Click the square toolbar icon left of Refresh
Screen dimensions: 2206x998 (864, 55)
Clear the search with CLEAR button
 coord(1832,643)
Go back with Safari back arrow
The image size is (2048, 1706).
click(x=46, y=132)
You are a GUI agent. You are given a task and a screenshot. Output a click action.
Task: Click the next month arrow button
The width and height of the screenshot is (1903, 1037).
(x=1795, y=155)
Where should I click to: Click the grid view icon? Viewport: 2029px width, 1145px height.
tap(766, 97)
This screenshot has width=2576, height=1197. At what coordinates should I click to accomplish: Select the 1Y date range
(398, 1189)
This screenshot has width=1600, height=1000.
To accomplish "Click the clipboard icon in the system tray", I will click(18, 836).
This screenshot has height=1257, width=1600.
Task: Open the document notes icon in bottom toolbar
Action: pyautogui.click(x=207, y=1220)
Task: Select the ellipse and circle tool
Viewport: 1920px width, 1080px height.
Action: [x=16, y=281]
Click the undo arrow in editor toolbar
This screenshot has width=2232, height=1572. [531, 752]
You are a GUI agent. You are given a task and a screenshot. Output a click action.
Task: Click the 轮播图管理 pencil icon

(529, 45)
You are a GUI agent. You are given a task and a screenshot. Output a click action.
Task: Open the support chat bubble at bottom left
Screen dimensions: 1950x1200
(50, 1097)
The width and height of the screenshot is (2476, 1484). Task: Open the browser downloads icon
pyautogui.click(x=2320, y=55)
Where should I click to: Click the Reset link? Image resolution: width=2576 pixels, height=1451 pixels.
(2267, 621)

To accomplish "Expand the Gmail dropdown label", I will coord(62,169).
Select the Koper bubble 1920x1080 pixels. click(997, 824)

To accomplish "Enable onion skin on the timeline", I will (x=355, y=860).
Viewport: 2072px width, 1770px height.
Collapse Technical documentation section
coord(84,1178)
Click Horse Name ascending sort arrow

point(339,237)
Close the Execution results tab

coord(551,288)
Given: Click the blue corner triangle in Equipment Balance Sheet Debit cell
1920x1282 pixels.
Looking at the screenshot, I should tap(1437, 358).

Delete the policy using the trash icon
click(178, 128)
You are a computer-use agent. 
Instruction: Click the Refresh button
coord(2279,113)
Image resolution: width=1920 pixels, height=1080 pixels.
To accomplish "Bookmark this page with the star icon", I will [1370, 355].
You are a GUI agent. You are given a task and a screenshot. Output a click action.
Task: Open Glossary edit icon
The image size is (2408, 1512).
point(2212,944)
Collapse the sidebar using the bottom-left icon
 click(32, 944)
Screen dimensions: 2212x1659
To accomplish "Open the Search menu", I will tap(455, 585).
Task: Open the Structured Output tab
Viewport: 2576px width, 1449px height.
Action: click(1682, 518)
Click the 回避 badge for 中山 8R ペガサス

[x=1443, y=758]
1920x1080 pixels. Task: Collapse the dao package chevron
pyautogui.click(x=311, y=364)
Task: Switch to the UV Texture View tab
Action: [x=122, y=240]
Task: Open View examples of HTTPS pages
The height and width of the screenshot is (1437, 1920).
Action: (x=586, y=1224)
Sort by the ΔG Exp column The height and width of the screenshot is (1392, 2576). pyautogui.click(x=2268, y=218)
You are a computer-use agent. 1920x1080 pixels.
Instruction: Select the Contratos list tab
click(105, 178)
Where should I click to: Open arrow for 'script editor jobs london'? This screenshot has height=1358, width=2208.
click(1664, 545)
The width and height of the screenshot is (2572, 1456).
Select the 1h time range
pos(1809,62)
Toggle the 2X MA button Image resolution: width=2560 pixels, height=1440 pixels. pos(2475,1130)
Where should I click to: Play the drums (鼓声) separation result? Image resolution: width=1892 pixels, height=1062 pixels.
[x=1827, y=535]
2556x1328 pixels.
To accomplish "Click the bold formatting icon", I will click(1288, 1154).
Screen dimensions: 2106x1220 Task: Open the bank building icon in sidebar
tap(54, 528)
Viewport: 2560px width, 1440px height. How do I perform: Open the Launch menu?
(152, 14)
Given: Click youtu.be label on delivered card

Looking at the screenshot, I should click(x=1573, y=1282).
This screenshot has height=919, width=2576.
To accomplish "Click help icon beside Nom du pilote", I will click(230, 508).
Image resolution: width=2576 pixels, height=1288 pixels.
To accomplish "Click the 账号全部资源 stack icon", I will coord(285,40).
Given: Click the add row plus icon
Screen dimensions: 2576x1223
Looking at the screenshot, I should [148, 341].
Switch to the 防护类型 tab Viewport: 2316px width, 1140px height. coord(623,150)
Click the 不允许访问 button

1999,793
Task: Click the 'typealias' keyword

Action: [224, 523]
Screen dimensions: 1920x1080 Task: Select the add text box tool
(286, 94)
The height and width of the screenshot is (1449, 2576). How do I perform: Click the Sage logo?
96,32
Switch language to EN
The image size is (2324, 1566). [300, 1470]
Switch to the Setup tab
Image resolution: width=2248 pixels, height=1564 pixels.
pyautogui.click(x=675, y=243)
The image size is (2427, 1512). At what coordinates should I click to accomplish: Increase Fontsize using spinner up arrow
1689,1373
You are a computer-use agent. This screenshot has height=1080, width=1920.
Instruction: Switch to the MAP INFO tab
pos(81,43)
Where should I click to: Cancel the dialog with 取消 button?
-*-*-
* _TASK GOAL_
Only the lines above from the line containing "Viewport: 1920px width, 1080px height." through the line containing "Select the Koper" should be retyped, exactly and with both ends included.

* _FINISHED EXERCISE_
Viewport: 1920px width, 1080px height.
Action: [x=16, y=281]
Click the undo arrow in editor toolbar
This screenshot has width=2232, height=1572. [531, 752]
You are a GUI agent. You are given a task and a screenshot. Output a click action.
Task: Click the 轮播图管理 pencil icon

(529, 45)
You are a GUI agent. You are given a task and a screenshot. Output a click action.
Task: Open the support chat bubble at bottom left
Screen dimensions: 1950x1200
(50, 1097)
The width and height of the screenshot is (2476, 1484). Task: Open the browser downloads icon
pyautogui.click(x=2320, y=55)
Where should I click to: Click the Reset link? Image resolution: width=2576 pixels, height=1451 pixels.
(2267, 621)

To accomplish "Expand the Gmail dropdown label", I will coord(62,169).
Select the Koper bubble 1920x1080 pixels. click(997, 824)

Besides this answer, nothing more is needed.